3/ If this is something like a log file and you don't have to keep it in one file (may require rework on other parts of the system), consider splitting the file periodically.

For example, when it gets to 5M, move it (e.g., x.log) to a dated file name (e.g., x_20090101_1022.log) and work out how many lines there are at that point (storing it in x_20090101_1022.count, then start a new x.log log file. Characteristics of log files mean that this dated section that was created will never change so you will never have to recalculate the number of lines.

To process the log "file", you'd just cat x_*.log through some process pipe rather than cat x.log. To get the line count of the "file", do a wc -l on the current x.log (relatively fast) and add it to the sum of all the values in the x_*.count files.

Answer 8

The thing that takes time is loading 40+ MB into memory. The fastest way to do that is to either memorymap it, or load it in one go into a big buffer. Once you have it in memory, one way or another, a loop traversing the data looking for \n characters is almost instantaneous, no matter how it is implemented.
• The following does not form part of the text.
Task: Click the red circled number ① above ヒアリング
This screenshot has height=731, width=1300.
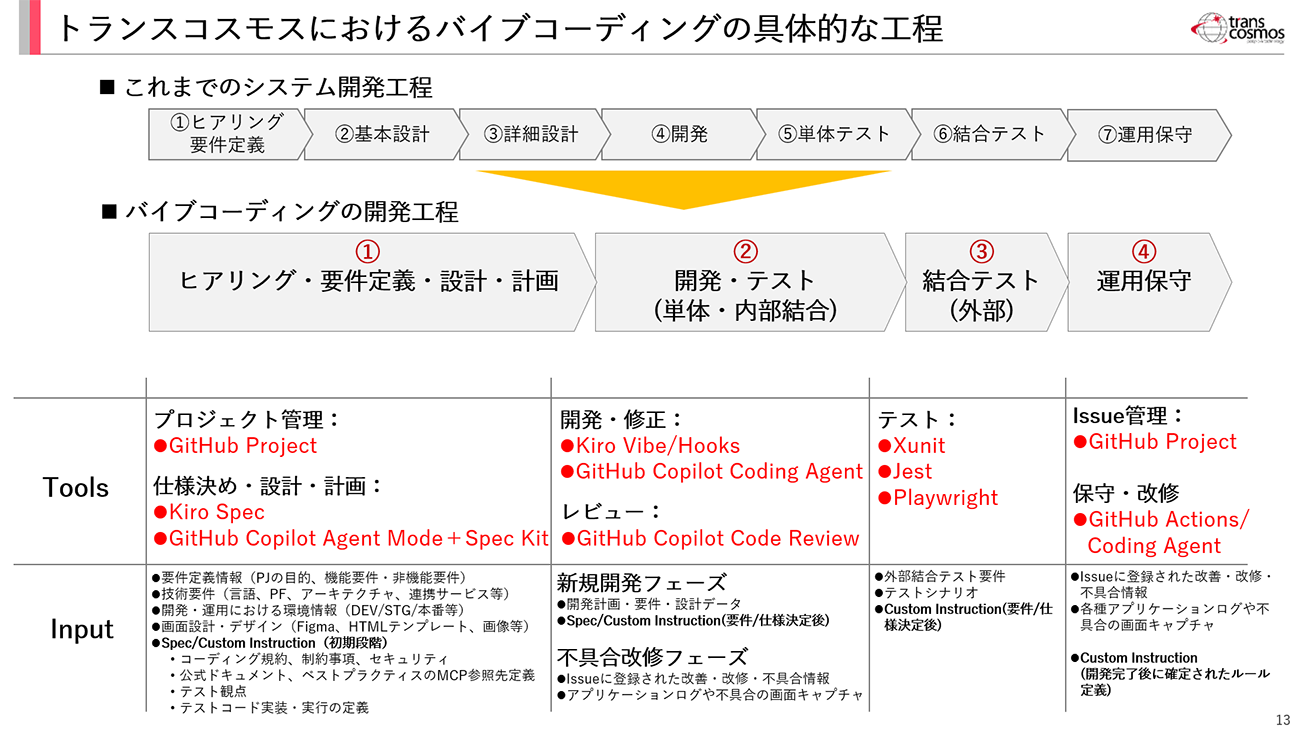Action: [x=368, y=251]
So really, the most important trick is to load the file into memory as fast as possible. And the fastest way to do that is to do it as a single operation.

Otherwise, plenty of tricks may exist to speed up the algorithm. If lines are only added, never modified or removed, and if you're reading the file repeatedly, you can cache the lines read previously, and the next time you have to read the file, only read the newly added lines.

Or perhaps you can maintain a separate index file showing the location of known '\n' characters, so those parts of the file can be skipped over.

Reading large amounts of data from the harddrive is slow. There's no way around that.